I've seen many software projects fail because risks weren't addressed. So I was interested to see what Tom DeMarco and Timothy Lister had to say about risk in Waltzing with Bears - Managing Risk on Software Projects.

Software projects are all about risk. How do you deal with the risk? Do you welcome it? Embrace it? Search it out? Or do you avoid it?

Waltzing with bears explores these questions. The right answer, according to the book, is to take on risk in a mature, honest and informed manner. Because where there is risk there is reward. And ultimately, competitive advantage.

But dealing with risk is definitely not easy to do, or do well.

The book defines risk management as the process of thinking out corrective actions before a problem occurs. The opposite of risk management is crisis management, or trying to figure out what to do about a problem after it happens.

The prologue begins with a story to focus on how beliefs are acquired, and how beliefs can drive the approach to risk. Do you honestly earn your beliefs in patient investigation? Or do you simply stifle your doubts?

To manage risks you must define and categorize them and not just make them disappear by ignoring them.

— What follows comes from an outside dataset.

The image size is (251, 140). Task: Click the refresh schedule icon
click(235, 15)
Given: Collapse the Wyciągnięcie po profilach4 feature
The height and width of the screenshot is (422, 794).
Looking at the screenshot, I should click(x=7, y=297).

The book explores 5 basic parts of risk management:

1. Understand why it's important to do it
2. Explore when it's appropriate to not do it
3. Decide on much risk to take on
4. How to go about it
5. Know whether or not it's working

The book also provides a simple plan for risk:

Categorize it up front
Plan for mitigation
See it coming
Deal with it

The book is full of practical advice to make the job of risk management a whole lot easier.

My favorite quotes from the book:

"Risk management is not the same as worrying about your project."

"Risk management is project management for adults."

"When a seven-month project ends up taking twelve months, angry upper managers seldom blame the schedule; Instead, they blame those who were supposed to make that schedule - no matter how ridiculous it was - into reality."

Precisely stated costs and vaguely hinted-at benefits make a travesty of cost-benefit analysis. More importantly, they also make sensible risk management impossible.

Justification for the death march always takes the form of project importance: This effort is so essential that it requires the utmost of project personnel. But there is a bit of a conundrum built into that statement. If the project is so essential, why can't the company spend the time and money required to do it properly?